» **Do this**: Update everything from the line containing "This screenshot has width=1323, height=896." down to the end of the records, putting "menu bar" in place of "toolbar" and keeping all else the same. Leave the pictures out of your answer.

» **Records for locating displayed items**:
********
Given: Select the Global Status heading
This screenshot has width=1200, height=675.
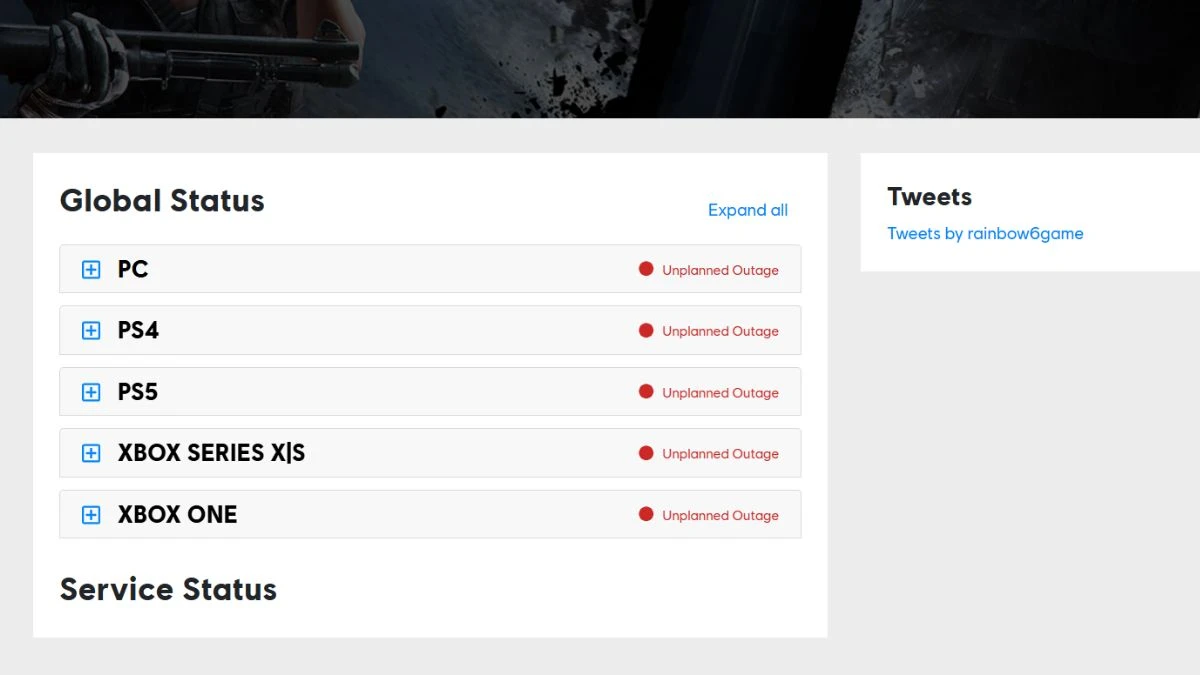Looking at the screenshot, I should [x=162, y=201].
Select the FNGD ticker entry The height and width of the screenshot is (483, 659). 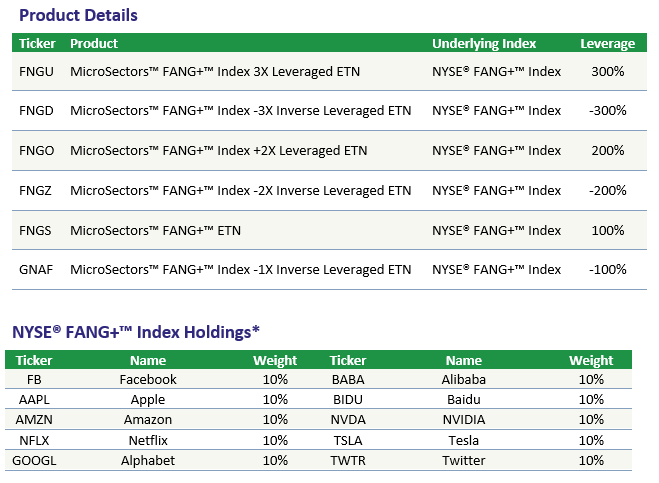click(x=36, y=111)
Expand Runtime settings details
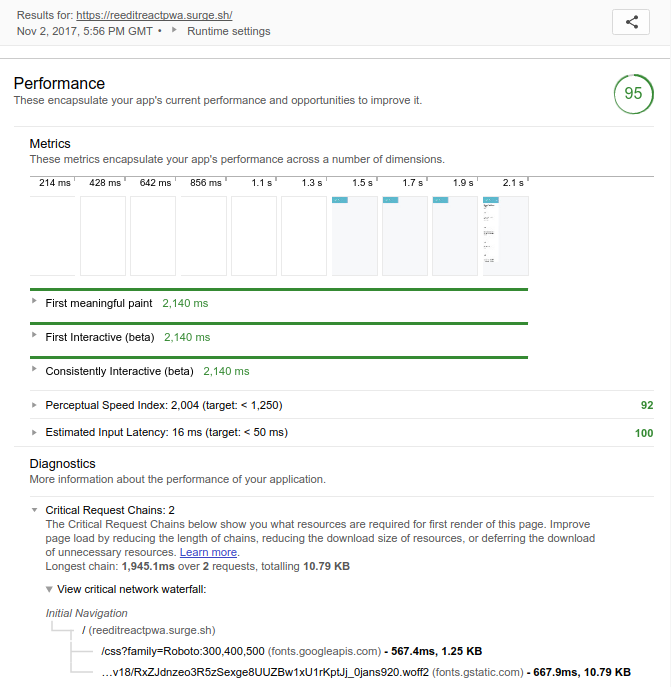Image resolution: width=671 pixels, height=687 pixels. [228, 31]
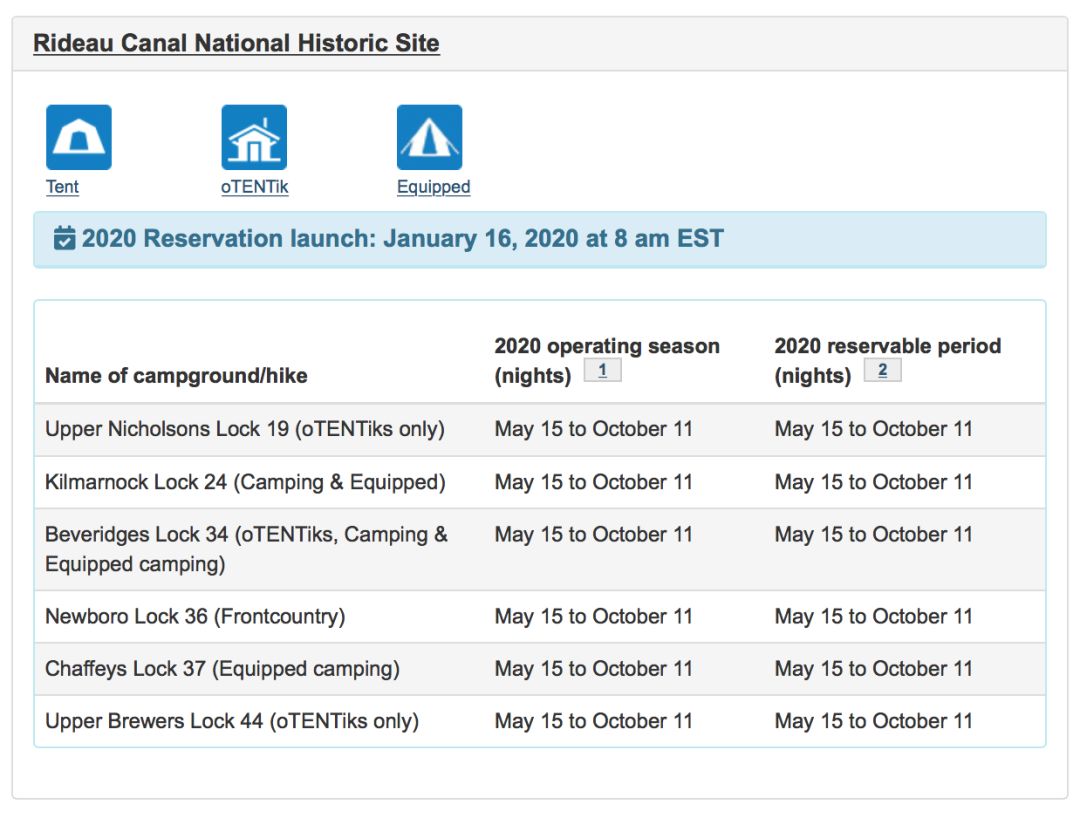Open footnote 1 beside operating season
The height and width of the screenshot is (818, 1080).
602,371
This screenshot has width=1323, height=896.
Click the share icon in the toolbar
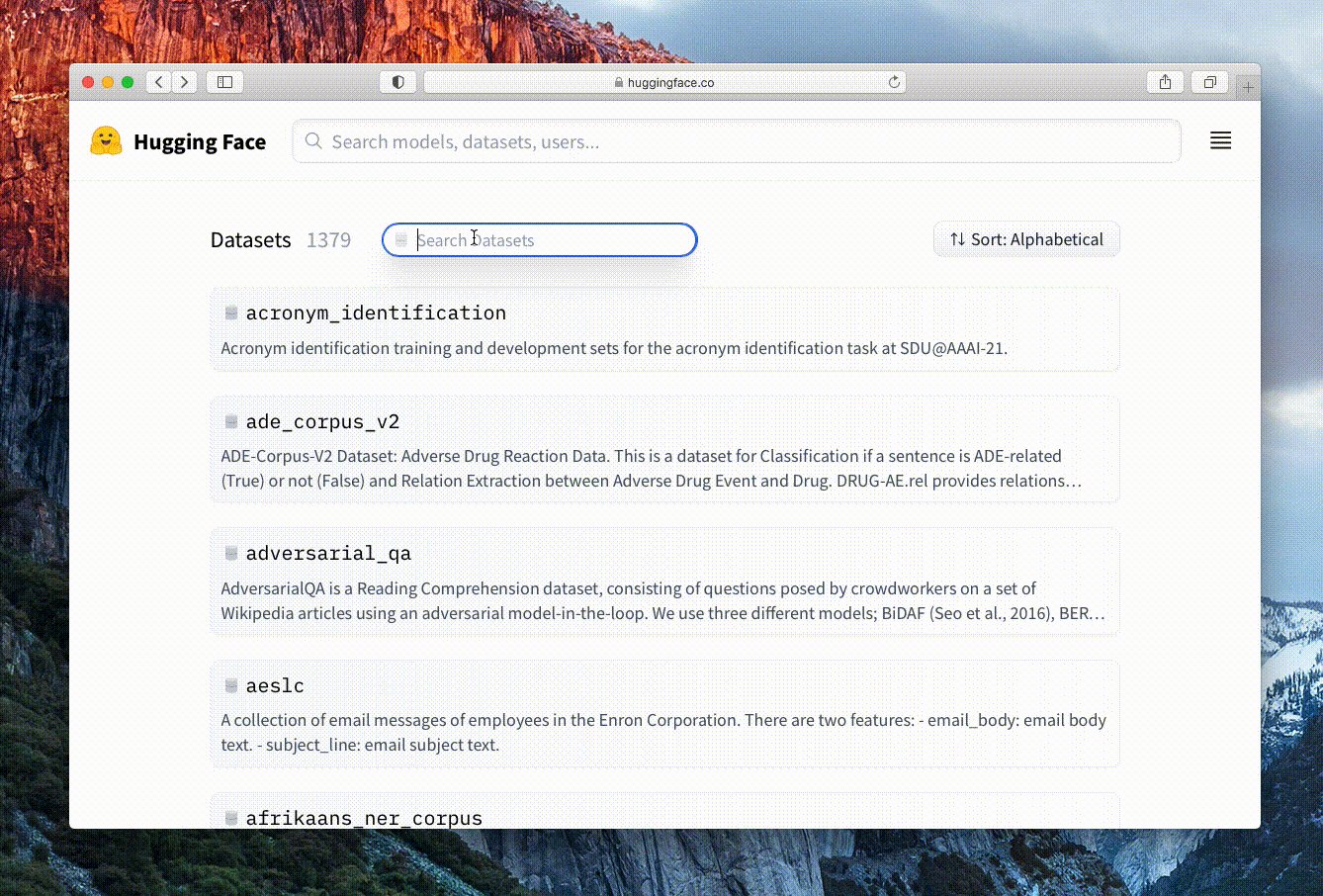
********
» **The response**:
This screenshot has width=1323, height=896.
Click the share icon in the menu bar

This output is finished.